Witam Państwa w dniu dzisiejszym zajmiemy się kolejnymi procesami, które przegrywa Polski Związek Działkowców.

Sprawa dotyczy nagminnego łamania prawa przez tzw. działaczy PZD, którzy nie ponoszą żadnych konsekwencji za swoje bezprawne działania.

Szczególnie drastycznym i nadzwyczaj popularnym sposobem łamania prawa jest stosowanie zamiast umów zlecenia umów o dzieło.

Dziś zajmiemy się kolejnym przegranym przez Polski Związek Działkowców procesem. Popatrzcie Państwo na uzasadnienie wyroku Sądu Apelacyjnego w Szczecinie z dnia 10 maja 2016 r. sygn. akt III AUa 487/15.

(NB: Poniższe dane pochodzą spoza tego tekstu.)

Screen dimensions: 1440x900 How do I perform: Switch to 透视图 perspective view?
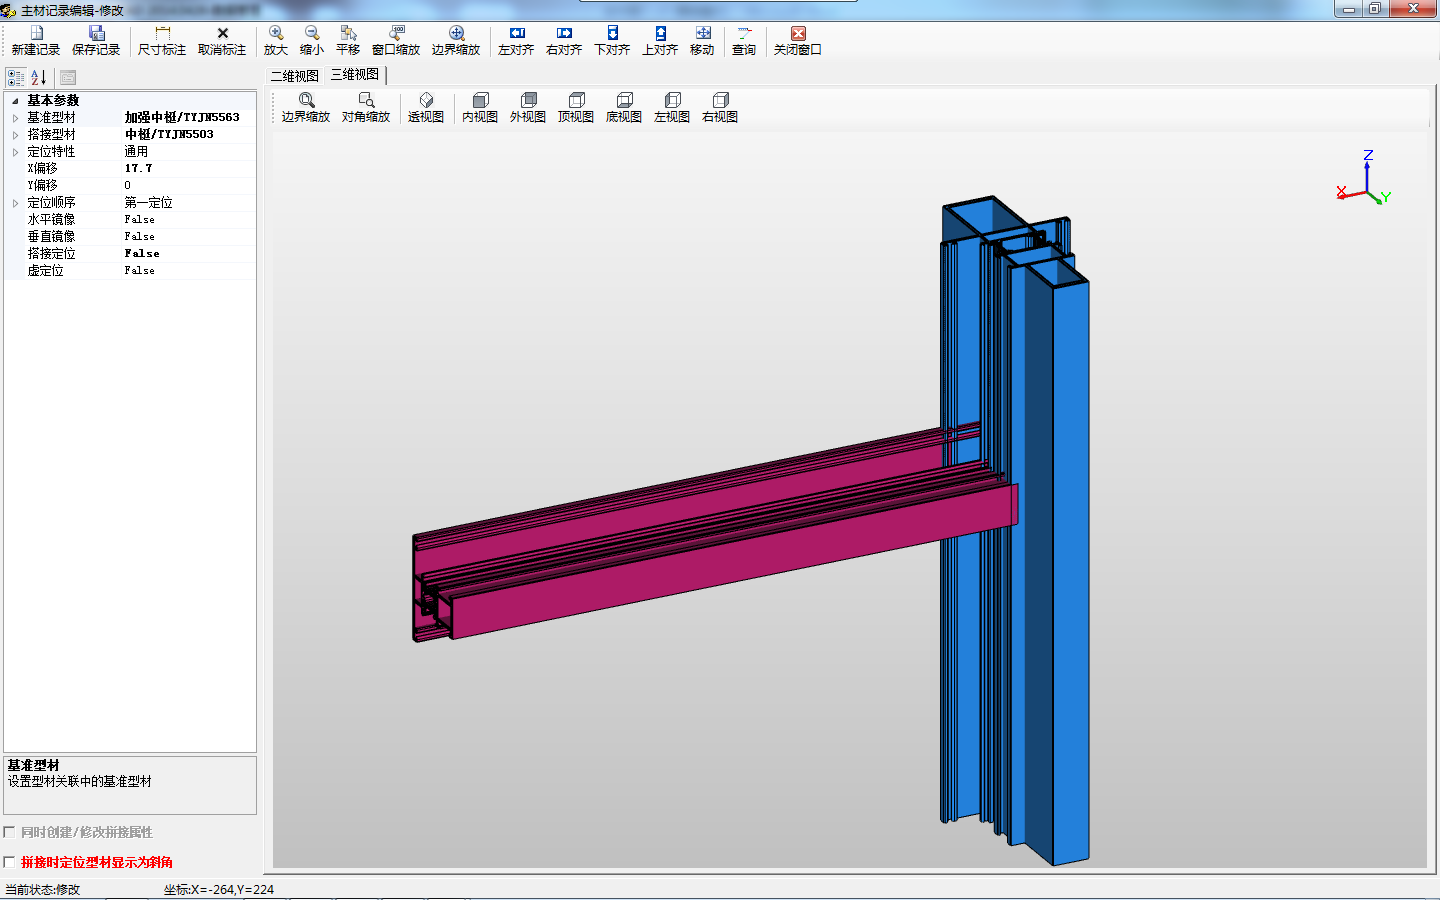click(x=426, y=108)
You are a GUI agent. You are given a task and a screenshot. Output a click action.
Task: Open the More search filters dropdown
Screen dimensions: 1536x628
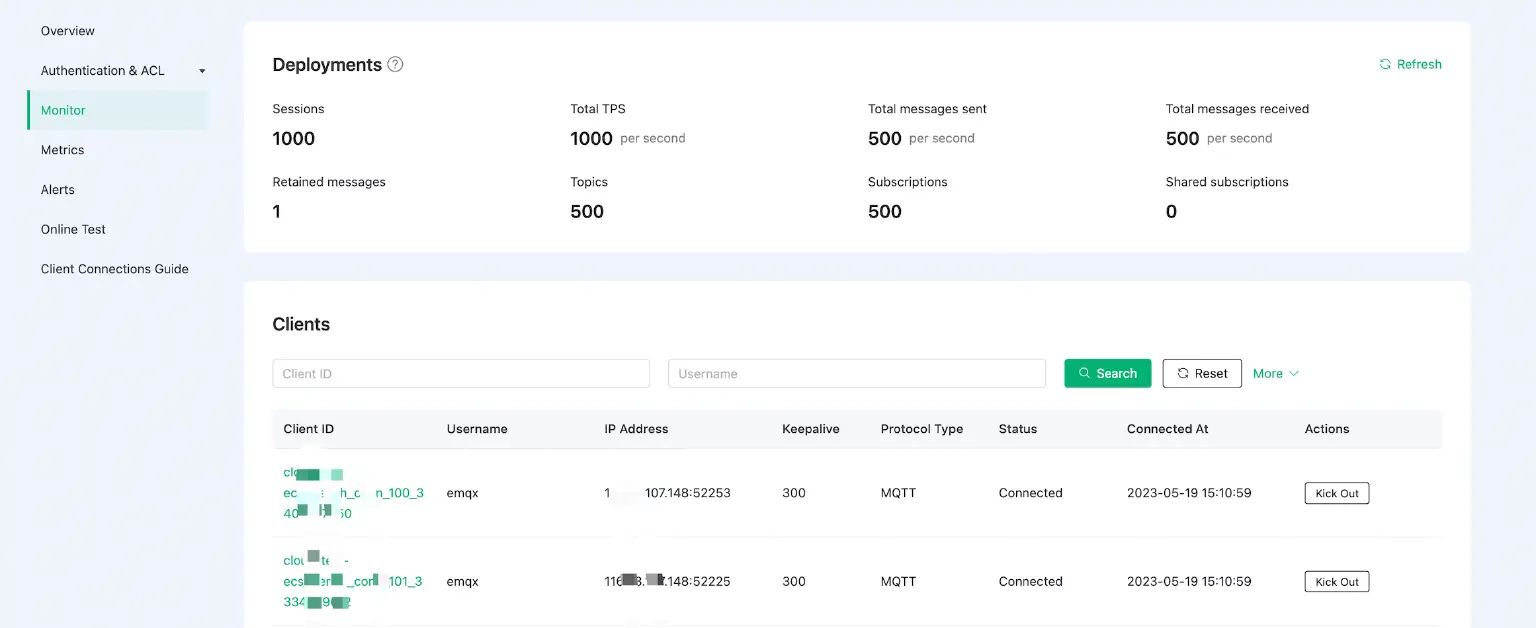click(x=1276, y=372)
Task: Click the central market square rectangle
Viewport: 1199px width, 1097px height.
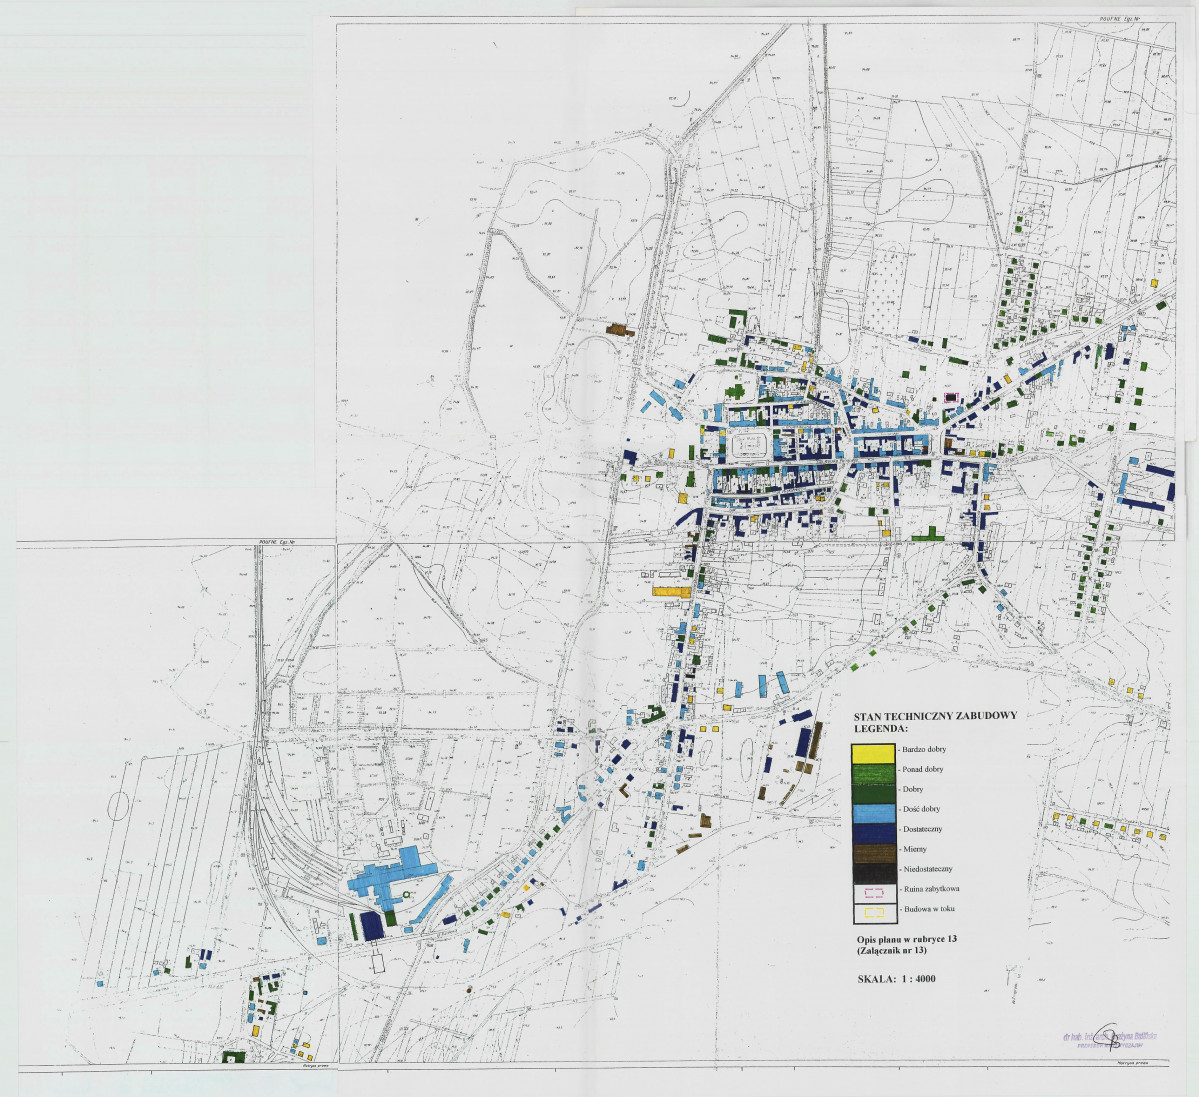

Sąd Apelacyjny w Szczecinie zajął się między innymi sprawą umów o dzieło na czynność sprzątania pomieszczeń biurowych oraz porządkowania terenu ogrodu, otwierania bramy (???) . Oto co napisał sąd na ten temat, cytuję:

Zdaniem Sądu Okręgowego, odmiennie rzecz się miała z pracą zainteresowanej J. K.. Jak wynika z zawartej umowy miała ona obowiązek sprzątania pomieszczeń biurowych od dnia 14 do dnia 20 kwietnia 2006 r. Wykonywała zatem proste powtarzające się czynności fizyczne (zamiatanie, mycie podłóg i okien). Celem jej pracy nie był określony rezultat (jak tego wymaga umowa o dzieło – dopisek autora), a staranne i sumienne wykonanie powierzonych obowiązków. Wskazywało to jednoznacznie na umowę starannego działania, a nie umowę rezultatu. Odnośnie A. S., w ocenie Sądu I instancji, należało uznać, iż nie wykonywał on dzieła, a zlecenie. Do zakresu jego obowiązków należało bowiem wykonywanie prac porządkowych od 01 września 2006 r. do 01 października 2006 r., oraz obowiązków gospodarza ogrodu od 01 do 31 maja 2006 r. Jak zeznał przed organem rentowym wykonywał następujące czynności: sprzątanie placu, koszenie trawy, włączanie wody na działki, otwieranie bramy, ustawianie stołów i krzeseł, zamiatanie placu i ustawianie namiotów i parasoli ( k. 13 akt ZUS ). W ocenie Sądu meriti, czynności wykonywane przez zainteresowanego nie zmierzały do uzyskania konkretnego rezultatu i tym samym nie miały charakteru umów o dzieło. Były to bowiem powtarzające się, proste czynności fizyczne, przy których wykonaniu zainteresowany miał wykazać staranność i sumienność. Charakterystyczny jest okres wykonywanych czynności tj. około miesiąca. W ciągu 30 dni wnioskodawca kilkadziesiąt razy wykonywał powyższe czynności, co wyklucza koncepcję umowy rezultatu, chyba że uznamy, iż jednorazowe otwarcie wody, czy drzwi stanowi jednorazowe dzieło. Taka koncepcja została przez judykaturę odrzucona.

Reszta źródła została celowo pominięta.